他说完,转身对书吏道:“另立旧沟口册。沟口编号,田块对应,受水多少,原管何人,逐项列明。旧沟、旧口、旧桩、旧板,皆作实物入册。”
他停了停,声音更沉。
“水车有明账,水路也得有明册。”
陆长安听着这几句话,头皮一点点发麻。
水车明账已经够要命。
现在又来水路明册。
这哪里是少挑几桶水。
这是把他连人带鞋按进整条皇庄泥沟里。
他忍不住道:“殿下,臣弟能不能只看水车,沟的事交给会种田的人?”
朱标望了他一眼。
那眼神稳得很,稳得没有半点给他逃的缝。
“会种田的人,看了这么多年,也没把这口子看出来。”
陆长安被噎住。
朱元璋在旁边冷笑。
“听见没有?你想少干点,偏偏就你看得出这些偷懒吃血的脏法。”
陆长安低声道:“父皇,这话听着不像夸。”
“朕没夸你。”
朱元璋道:“朕是在告诉你,跑不了。
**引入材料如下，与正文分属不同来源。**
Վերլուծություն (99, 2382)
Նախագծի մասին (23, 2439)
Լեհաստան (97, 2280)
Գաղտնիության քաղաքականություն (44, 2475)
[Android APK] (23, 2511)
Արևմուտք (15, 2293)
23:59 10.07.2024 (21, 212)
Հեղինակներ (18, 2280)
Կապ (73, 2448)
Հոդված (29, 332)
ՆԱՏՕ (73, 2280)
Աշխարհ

”
陆长安抬头看天。
天色挺好。
陆长安却只想原地闭眼。
田边那架破木车还在远处吱呀转着。
井水还在往上走。
新水顺着浅沟流到旧沟口,又被石通派人重新拨正。那股水终于避开暗口,慢慢淌向旁边那几块半死不活的瘦地。
瘦的土色一点点变深。
有个老庄户跪在田埂边,望着那股水进田,眼圈红得厉害,却不敢哭出声。
陆长安瞧见了,心里那点烦躁少了些。
也就一点。
因为下一刻,他又望向远处那块饱水田。
那片地绿得太稳。
稳得刺眼。
旁边的瘦得还在等水吊命,它却像早就吃惯了饱饭。